Uncovering footprints of natural selection through time-frequency analysis of genomic summary statistics

Natural selection leaves a spatial pattern along the genome, with a distortion in the haplotype distribution near the selected locus that becomes less prominent with increasing distance from the locus. Evaluating the spatial signal of a population-genetic summary statistic across the genome allows for patterns of natural selection to be distinguished from neutrality. Different summary statistics highlight diverse components of genetic variation and, therefore, considering the genomic spatial distribution of multiple summary statistics is expected to aid in uncovering subtle signatures of selection. In recent years, numerous methods have been devised that jointly consider genomic spatial distributions across summary statistics, utilizing both classical machine learning and contemporary deep learning architectures.
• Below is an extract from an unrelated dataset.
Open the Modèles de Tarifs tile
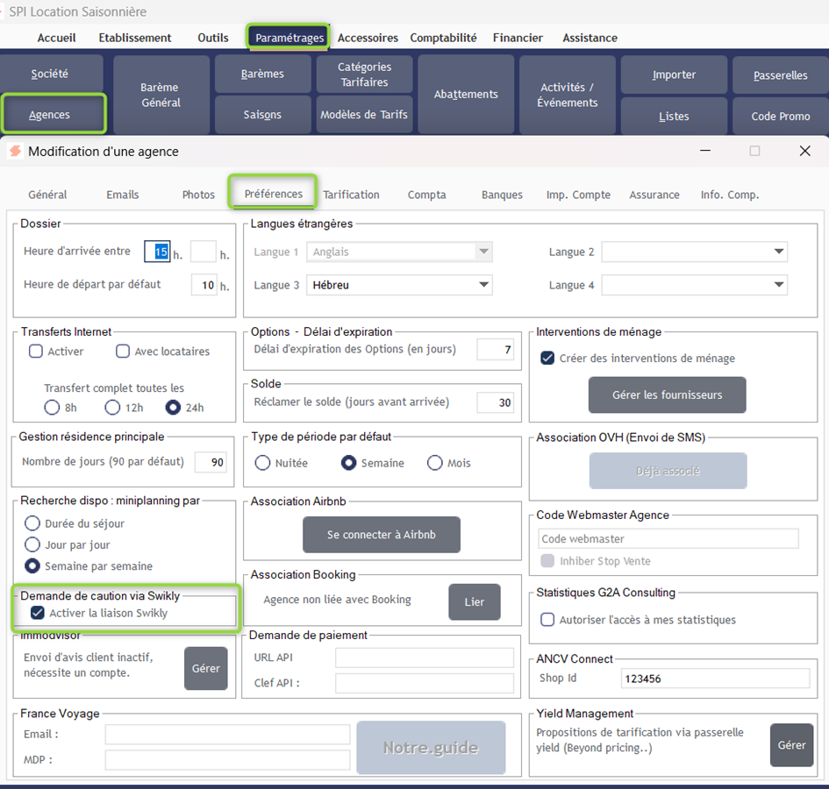 coord(364,115)
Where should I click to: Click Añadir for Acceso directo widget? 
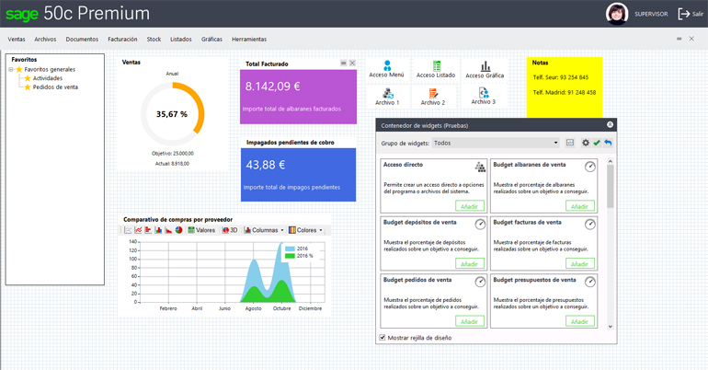470,206
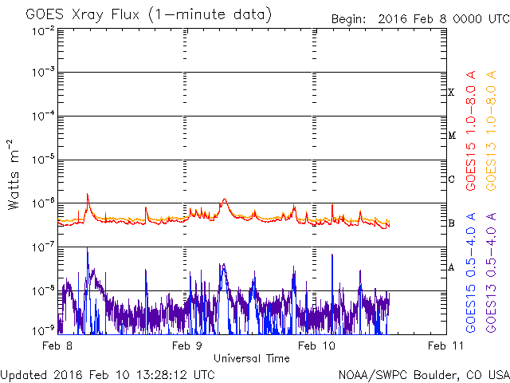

However, better predictions may be attainable by improving the way in which features used as input to machine learning algorithms are extracted from these summary statistics. To achieve this goal, we apply three time-frequency analysis approaches (wavelet transform, multitaper spectral analysis, and S-transform) to summary statistic arrays. Each analysis method converts a one-dimensional summary statistic arrays to a two-dimensional image of spectral density or visual representation of time-frequency analysis, permitting the simultaneous assessment of temporal and spectral information. We use these images as input to convolutional neural networks and consider combining models across different time-frequency representation approaches through the ensemble stacking technique. Application of our modeling framework to data simulated from neutral and selective sweep scenarios reveals that it achieves almost perfect accuracy and power across a diverse set of evolutionary settings, including population size changes and test sets for which sweep strength, softness, and timing parameters were drawn from a wide range. Moreover, a scan of whole-genome sequencing of central European humans recapitulated previous well-established sweep candidates, as well as predicts novel cancer associated genes as sweeps with high support. Given that this modeling framework is also robust to missing data, we believe that it will represent a welcome addition to the population-genomic toolkit for learning about adaptive processes from genomic data. ### Competing Interest Statement The authors have declared no competing interest.